As for the straggling gazelle in a herd being chased by lions, so it is with the stock market investor. Straggling gazelles get eaten. Straggling investors get left holding stock which they can only sell at a loss. Keep your eye on the stock and bail as soon as it loses interest.

Money can create a strong emotional response in people. It’s that simple.

“Recession has always been a factor raising divorce rates.” – Gary Becker, Nobel prize winner and economist at the University of Chicago Business School

The Korea times published an article on August the 19th, 2011, noting an increase of suicides, replaying what happened in the 1997-98 Asian currency crisis and the 2008 global financial turmoil, due to the volatility of the stock market. Financial turmoil and monetary loss can be devastating to a person’s well-being.

As touted in Stephen Coving’s best-seller “The 7 Habits of Highly Effective People”, building principles and keeping first things first will give you fortitude against acting reactively in relation to the stock market.

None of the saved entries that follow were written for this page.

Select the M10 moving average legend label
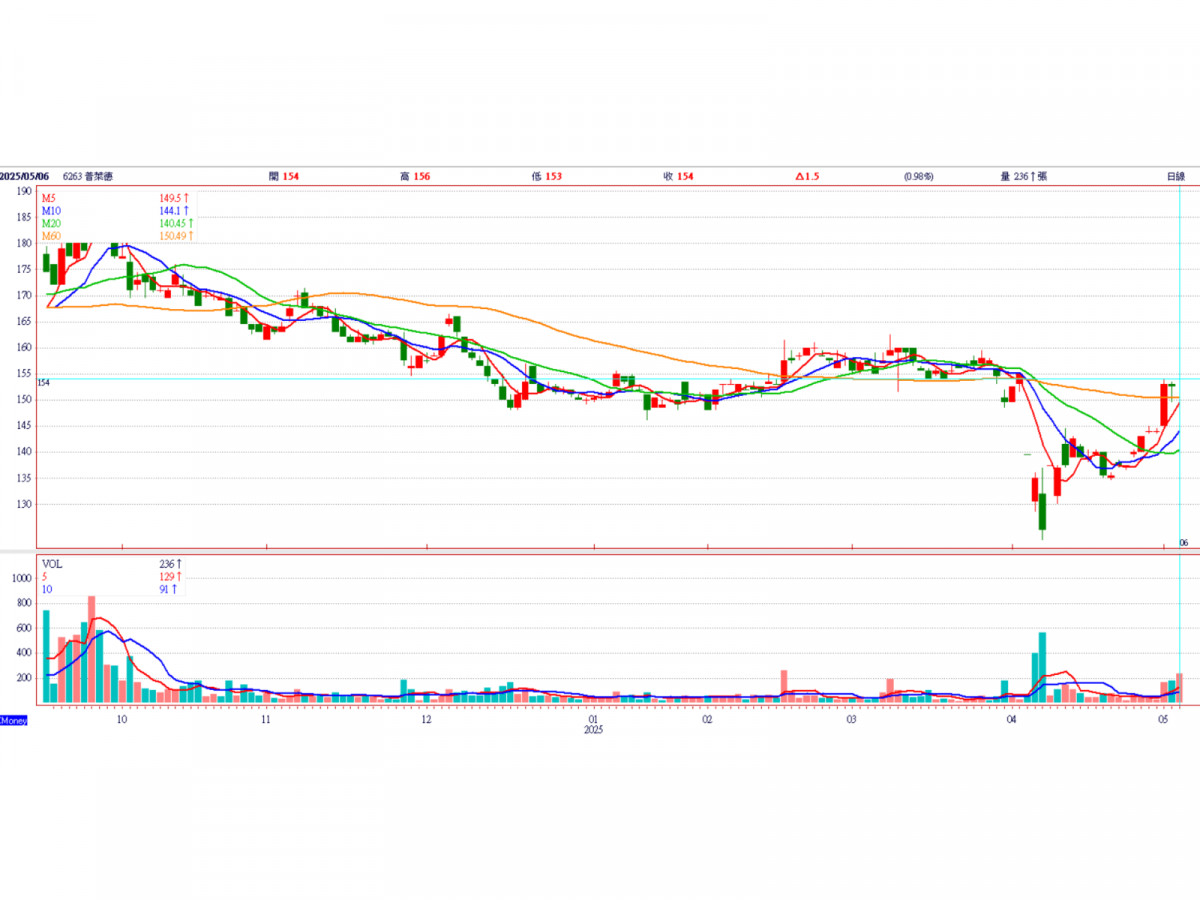 [51, 211]
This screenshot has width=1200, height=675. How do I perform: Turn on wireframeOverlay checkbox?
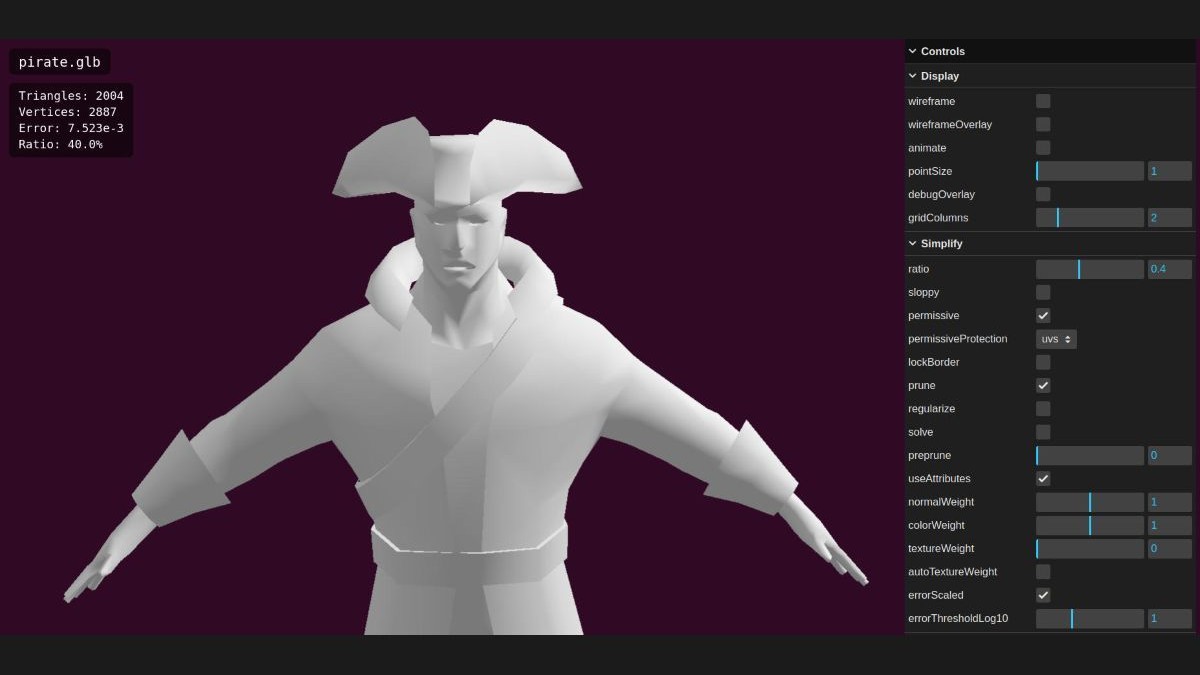(1043, 125)
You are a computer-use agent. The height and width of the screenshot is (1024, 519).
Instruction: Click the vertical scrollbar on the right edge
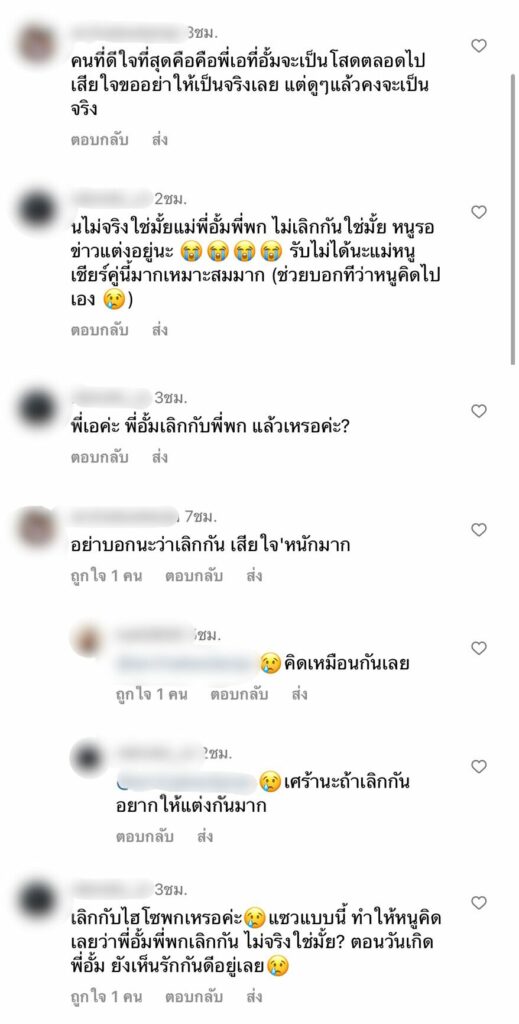click(x=513, y=219)

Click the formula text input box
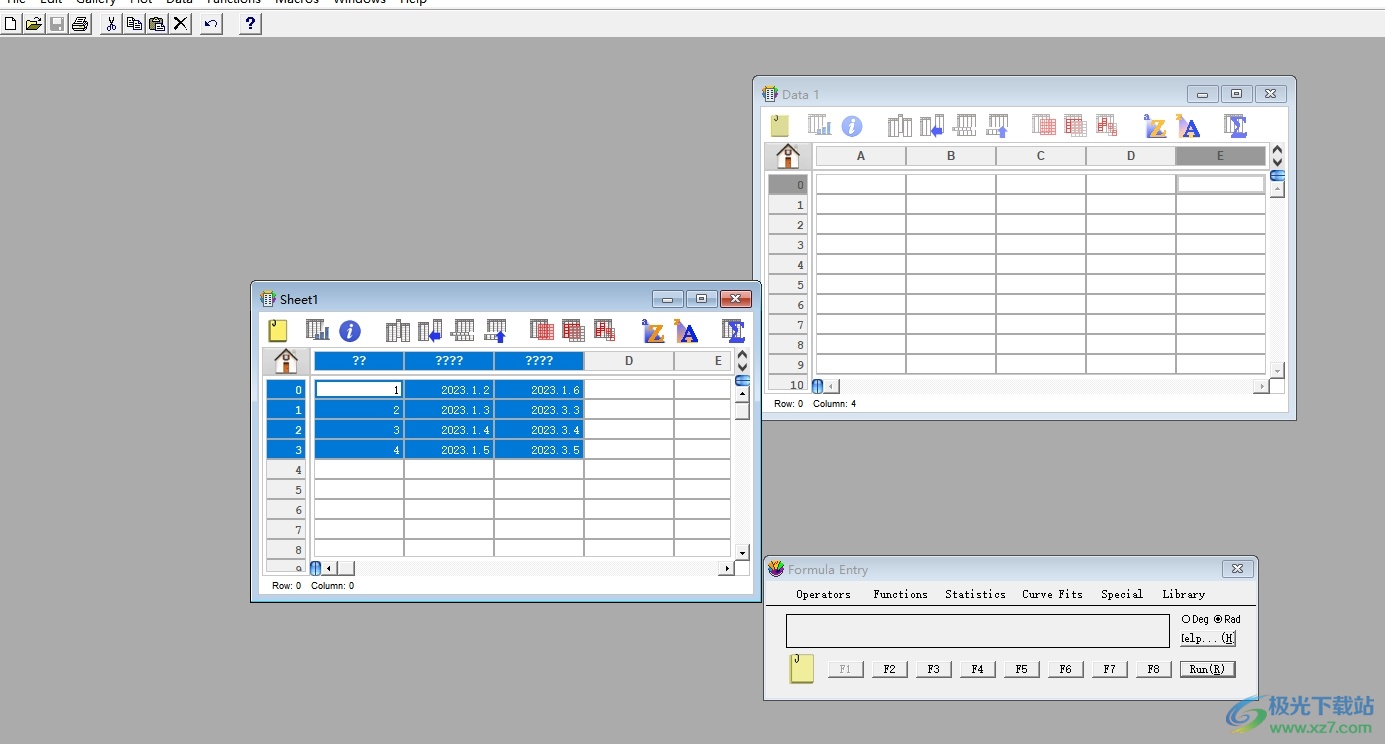(x=977, y=631)
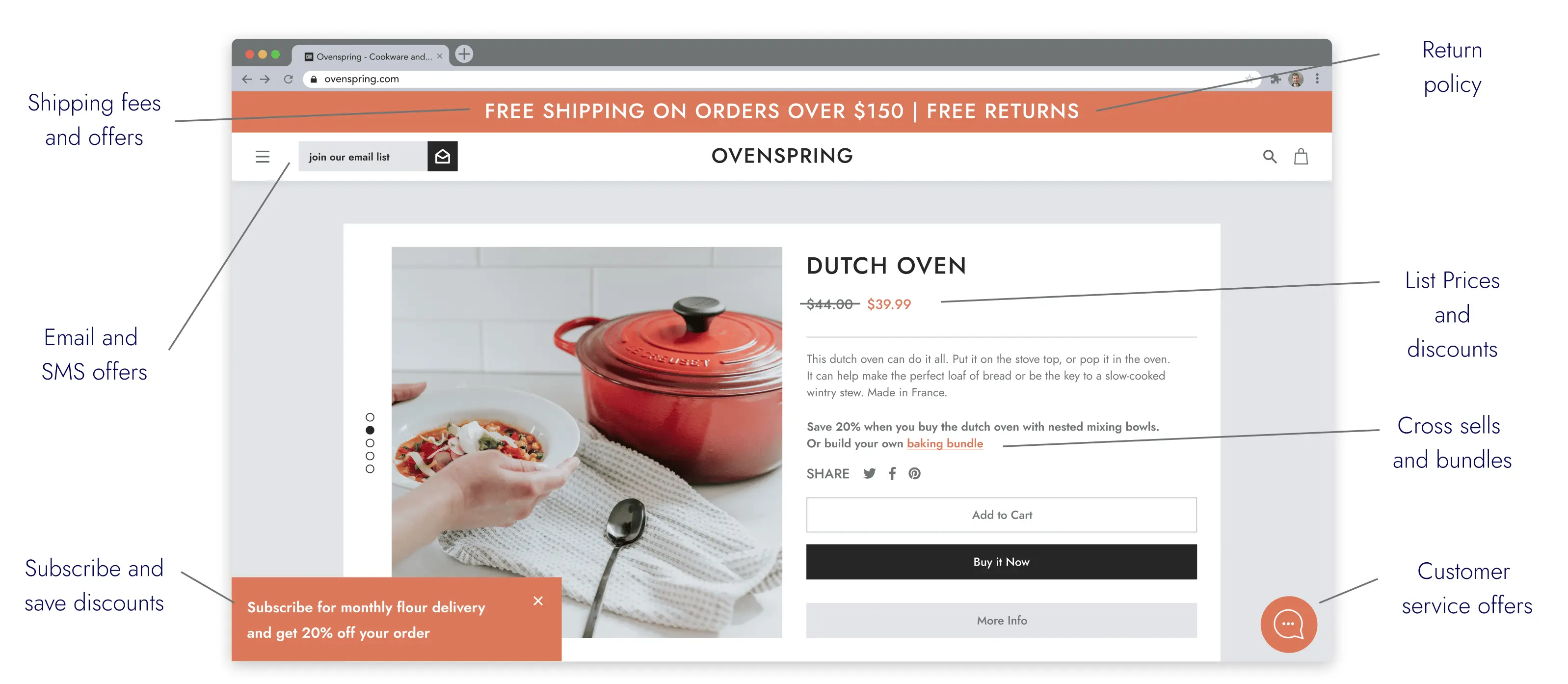The image size is (1568, 684).
Task: Open the hamburger navigation menu
Action: point(263,157)
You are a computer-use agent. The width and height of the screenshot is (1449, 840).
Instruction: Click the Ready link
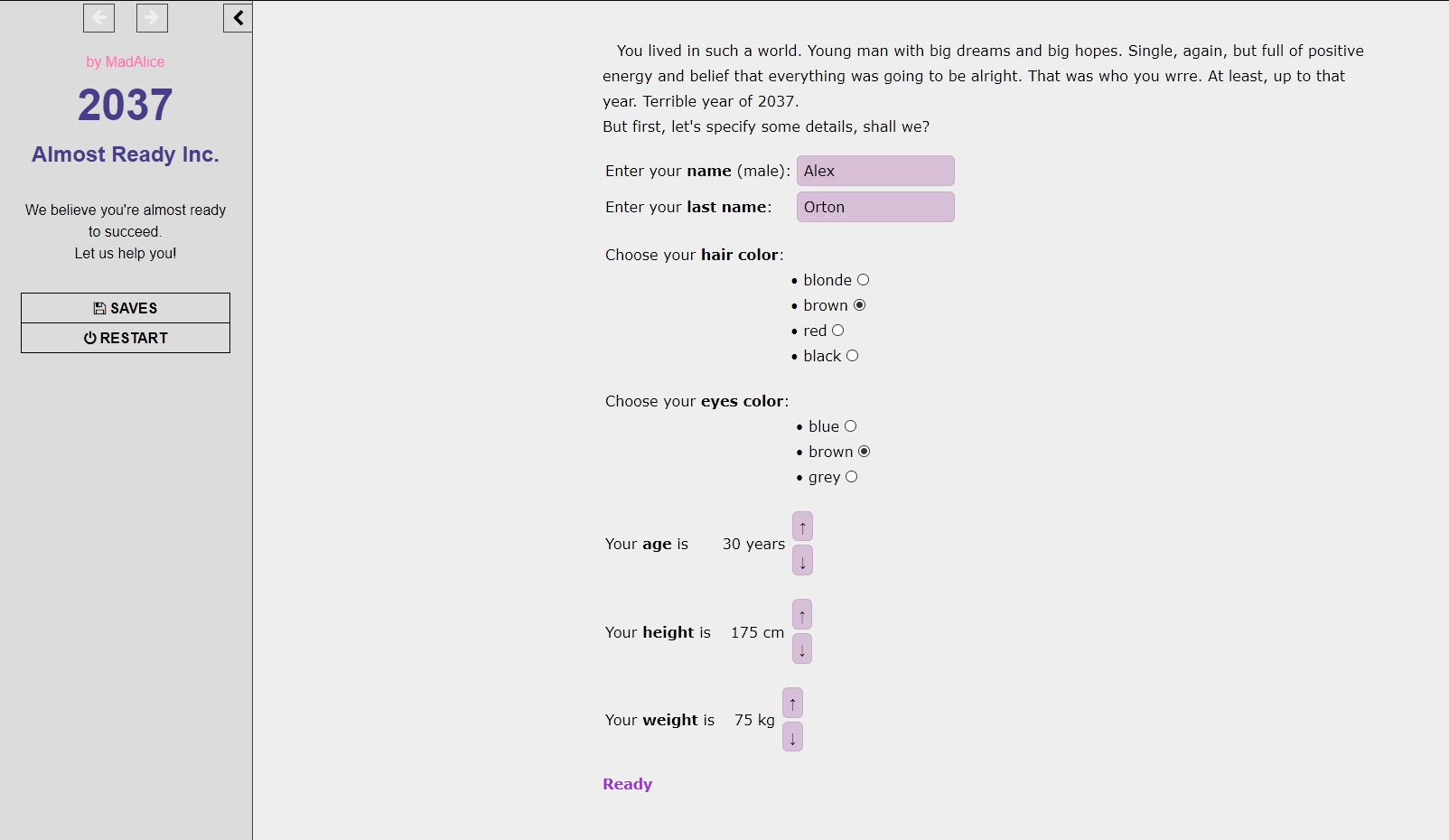[627, 784]
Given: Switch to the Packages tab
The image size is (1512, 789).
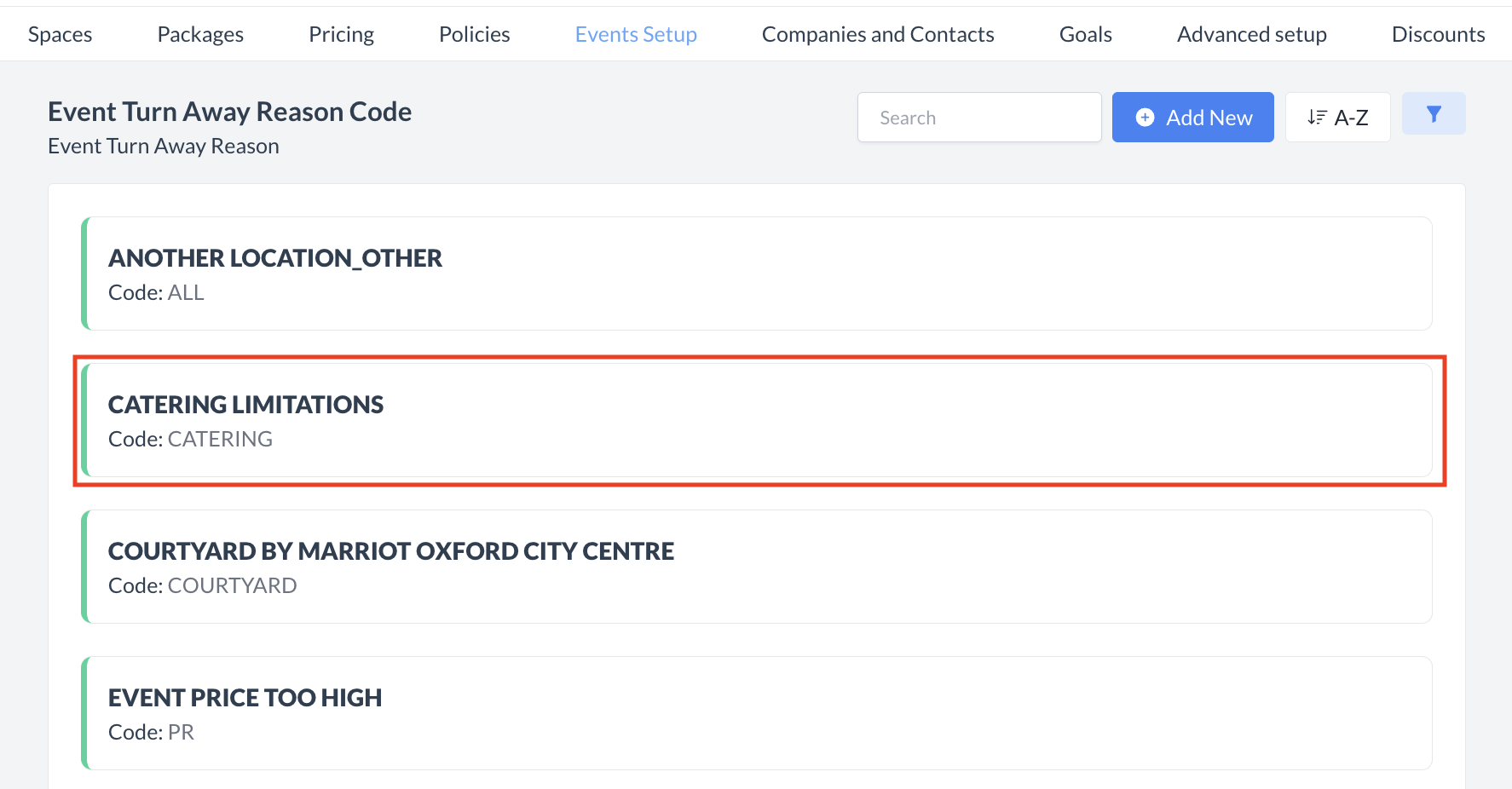Looking at the screenshot, I should (x=200, y=34).
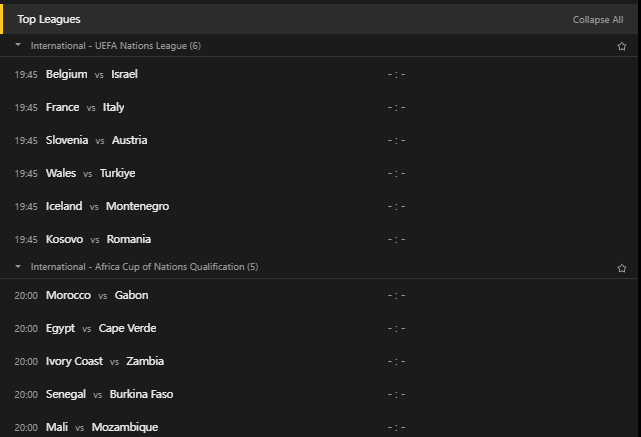Collapse the UEFA Nations League section arrow
Screen dimensions: 641x437
coord(18,45)
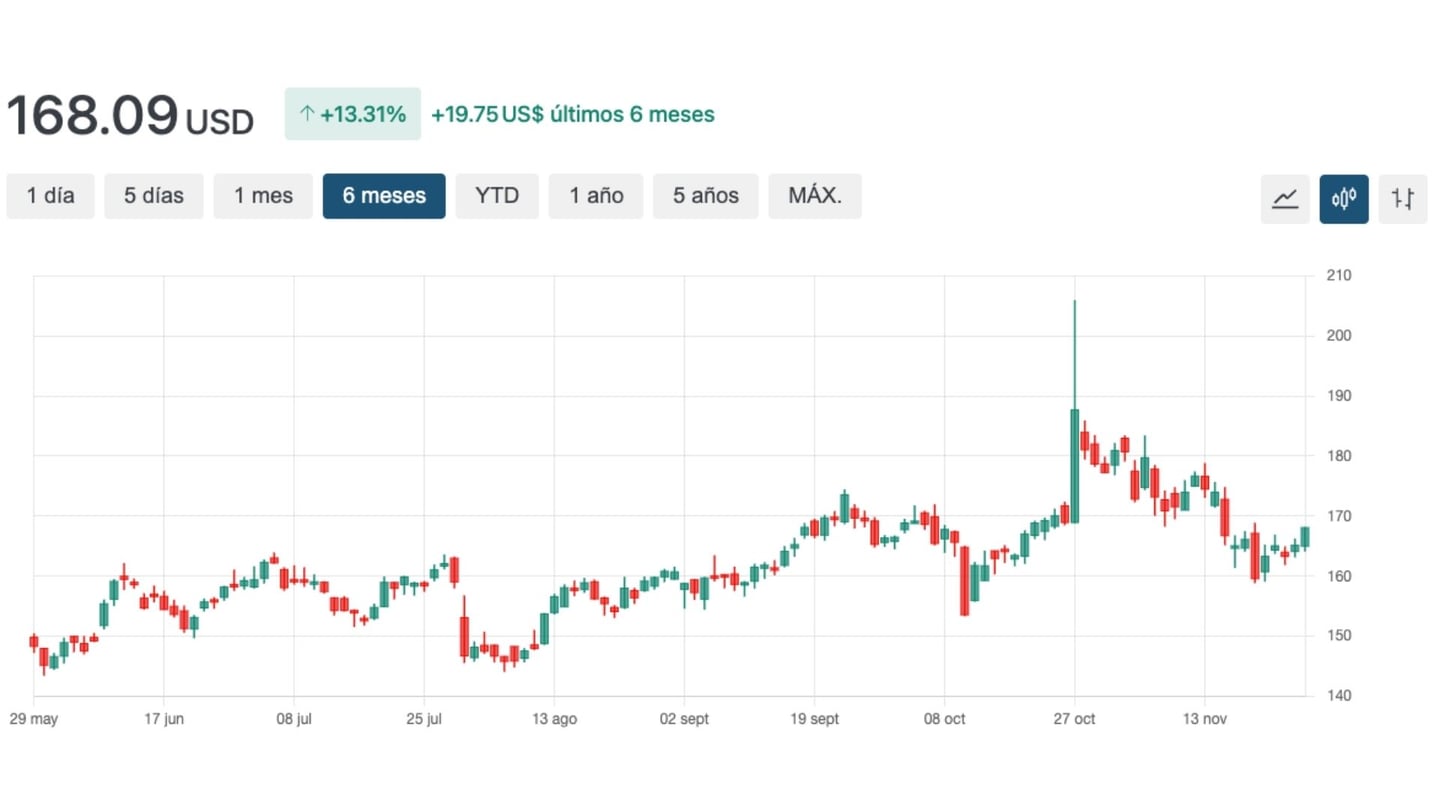Click the last green candle on the far right
The width and height of the screenshot is (1440, 810).
[1305, 537]
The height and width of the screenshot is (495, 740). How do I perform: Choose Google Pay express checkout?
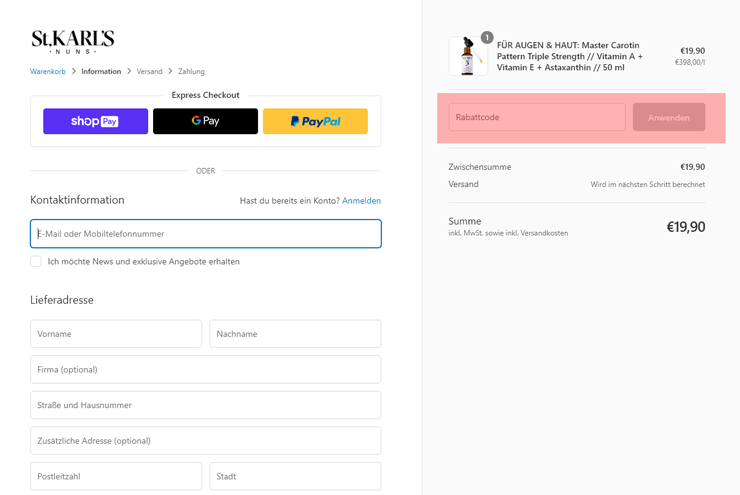205,121

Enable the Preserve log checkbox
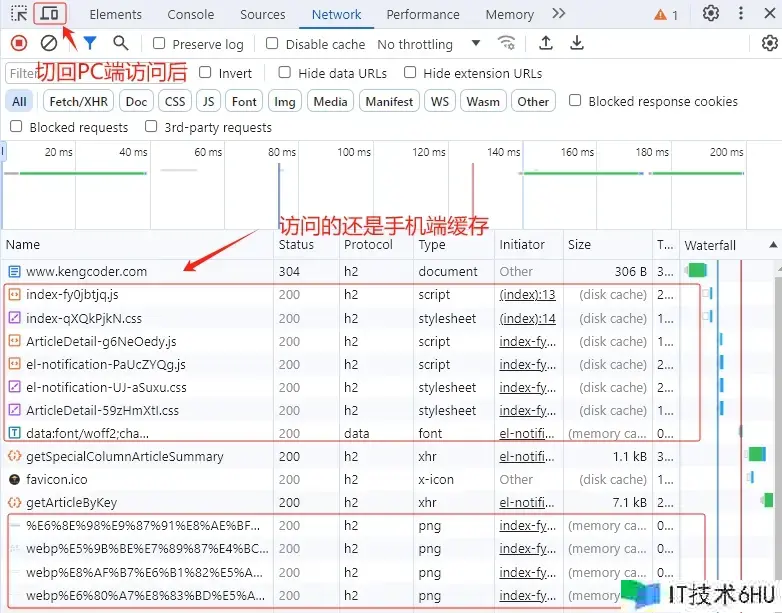click(x=160, y=44)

Reactive people will have a situation happen to them and they will act according to a knee-jerk reaction.
Proactive people have a situation happen to them, and then they take the time to choose how to react to that situation based upon their principles.

And this can help you not just with investing but almost all facets of your life.

Principles for the stock market

  • Don’t get greedy- when your stock reaches the value at which you want to sell, sell then – don’t keep striving for more money – you could possibly lose it all. Keep it together!
  • Don’t worry about things you can’t change. No amount of worry can change anything that’s outside your sphere of influence. You can only change those things inside your sphere of influence – and it includes your reaction and your state of mind. Lying awake in bed feeling sorry for yourself will not change anything.
  • Frustration comes from unmet expectations and nervousness comes from unknown factors. Eliminate nervousness by having the principle of researching your chosen company extensively before buying their stock. Meet frustration with a principle-driven reaction to the situation.
  • Establish other ethical principles for your life. Your life is often defined by your principles. If one of your principles is to have ethical conduct, then use it to keep you against insider trading and the like.
  • List several other principles you want that will make you the kind of investor you want to be, and use it to reign in the emotional impact on your investment decisions. Life by design never happens by accident.